begin
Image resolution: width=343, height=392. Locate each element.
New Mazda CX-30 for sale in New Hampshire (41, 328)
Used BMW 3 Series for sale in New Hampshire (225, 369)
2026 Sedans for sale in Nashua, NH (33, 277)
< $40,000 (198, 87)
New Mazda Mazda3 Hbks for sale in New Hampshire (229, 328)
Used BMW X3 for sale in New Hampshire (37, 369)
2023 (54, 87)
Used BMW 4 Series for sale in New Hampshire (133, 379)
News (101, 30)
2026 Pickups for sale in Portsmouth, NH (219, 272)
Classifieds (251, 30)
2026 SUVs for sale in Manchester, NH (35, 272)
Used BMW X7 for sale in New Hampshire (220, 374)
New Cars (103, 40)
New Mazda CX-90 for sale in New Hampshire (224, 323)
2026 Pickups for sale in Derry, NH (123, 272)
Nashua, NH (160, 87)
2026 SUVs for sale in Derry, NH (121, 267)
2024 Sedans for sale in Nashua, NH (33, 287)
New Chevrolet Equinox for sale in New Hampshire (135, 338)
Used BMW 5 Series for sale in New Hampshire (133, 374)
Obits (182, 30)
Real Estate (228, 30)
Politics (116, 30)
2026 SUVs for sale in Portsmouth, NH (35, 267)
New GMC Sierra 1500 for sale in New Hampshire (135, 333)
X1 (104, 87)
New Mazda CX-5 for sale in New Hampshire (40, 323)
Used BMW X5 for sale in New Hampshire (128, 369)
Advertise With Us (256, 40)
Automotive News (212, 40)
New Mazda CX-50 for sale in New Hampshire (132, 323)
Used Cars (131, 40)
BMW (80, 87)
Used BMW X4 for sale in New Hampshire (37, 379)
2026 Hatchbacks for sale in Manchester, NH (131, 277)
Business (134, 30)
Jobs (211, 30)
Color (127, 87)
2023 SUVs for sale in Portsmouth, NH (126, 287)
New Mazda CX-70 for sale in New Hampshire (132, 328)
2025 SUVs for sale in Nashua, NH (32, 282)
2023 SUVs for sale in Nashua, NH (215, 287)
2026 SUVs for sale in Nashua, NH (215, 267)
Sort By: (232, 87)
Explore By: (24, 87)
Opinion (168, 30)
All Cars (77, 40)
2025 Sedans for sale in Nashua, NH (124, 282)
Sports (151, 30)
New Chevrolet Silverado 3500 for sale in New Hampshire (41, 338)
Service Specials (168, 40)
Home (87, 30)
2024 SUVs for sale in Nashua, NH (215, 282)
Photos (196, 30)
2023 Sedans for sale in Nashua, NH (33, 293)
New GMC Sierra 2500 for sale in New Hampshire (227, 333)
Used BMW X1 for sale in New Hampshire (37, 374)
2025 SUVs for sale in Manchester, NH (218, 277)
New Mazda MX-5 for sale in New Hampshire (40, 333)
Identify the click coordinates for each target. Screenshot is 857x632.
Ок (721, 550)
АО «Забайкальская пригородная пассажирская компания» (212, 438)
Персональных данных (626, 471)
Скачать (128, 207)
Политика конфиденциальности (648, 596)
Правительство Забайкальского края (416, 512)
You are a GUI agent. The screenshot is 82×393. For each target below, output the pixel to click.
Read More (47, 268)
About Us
end
Goal of the exercise: Copy out every one of the entries above, substituting "Vermont" for each "New Hampshire" and keeping everything else the same.

Completed exercise:
Image resolution: width=343, height=392. Locate each element.
New Mazda CX-30 for sale in Vermont (41, 328)
Used BMW 3 Series for sale in Vermont (225, 369)
2026 Sedans for sale in Nashua, NH (33, 277)
< $40,000 (198, 87)
New Mazda Mazda3 Hbks for sale in Vermont (229, 328)
Used BMW X3 for sale in Vermont (37, 369)
2023 (54, 87)
Used BMW 4 Series for sale in Vermont (133, 379)
News (101, 30)
2026 Pickups for sale in Portsmouth, NH (219, 272)
Classifieds (251, 30)
2026 SUVs for sale in Manchester, NH (35, 272)
Used BMW X7 for sale in Vermont (220, 374)
New Cars (103, 40)
New Mazda CX-90 for sale in Vermont (224, 323)
2026 Pickups for sale in Derry, NH (123, 272)
Nashua, NH (160, 87)
2026 SUVs for sale in Derry, NH (121, 267)
2024 Sedans for sale in Nashua, NH (33, 287)
New Chevrolet Equinox for sale in Vermont (135, 338)
Used BMW 5 Series for sale in Vermont (133, 374)
Obits (182, 30)
Real Estate (228, 30)
Politics (116, 30)
2026 SUVs for sale in Portsmouth, NH (35, 267)
New GMC Sierra 1500 for sale in Vermont (135, 333)
X1 (104, 87)
New Mazda CX-5 for sale in Vermont (40, 323)
Used BMW X5 for sale in Vermont (128, 369)
Advertise With Us (256, 40)
Automotive News (212, 40)
New Mazda CX-50 for sale in Vermont (132, 323)
Used Cars (131, 40)
BMW (80, 87)
Used BMW X4 for sale in Vermont (37, 379)
2026 Hatchbacks for sale in Manchester, NH (131, 277)
Business (134, 30)
Jobs (211, 30)
Color (127, 87)
2023 SUVs for sale in Portsmouth, NH (126, 287)
New Mazda CX-70 for sale in Vermont (132, 328)
2025 SUVs for sale in Nashua, NH (32, 282)
2023 SUVs for sale in Nashua, NH (215, 287)
2026 SUVs for sale in Nashua, NH (215, 267)
Sort By: (232, 87)
Explore By: (24, 87)
Opinion (168, 30)
All Cars (77, 40)
2025 Sedans for sale in Nashua, NH (124, 282)
Sports (151, 30)
New Chevrolet Silverado 3500 for sale in Vermont (41, 338)
Service Specials (168, 40)
Home (87, 30)
2024 SUVs for sale in Nashua, NH (215, 282)
Photos (196, 30)
2023 Sedans for sale in Nashua, NH (33, 293)
New GMC Sierra 2500 for sale in Vermont (227, 333)
Used BMW X1 for sale in Vermont (37, 374)
2025 SUVs for sale in Manchester, NH (218, 277)
New Mazda MX-5 for sale in Vermont (40, 333)
Identify the click coordinates for each target. Screenshot is 857x632.
Ок (721, 550)
АО «Забайкальская пригородная пассажирская компания» (212, 438)
Персональных данных (626, 471)
Скачать (128, 207)
Политика конфиденциальности (648, 596)
Правительство Забайкальского края (416, 512)
You are a GUI agent. The screenshot is 82×393. For each target below, output the pixel to click.
Read More (47, 268)
About Us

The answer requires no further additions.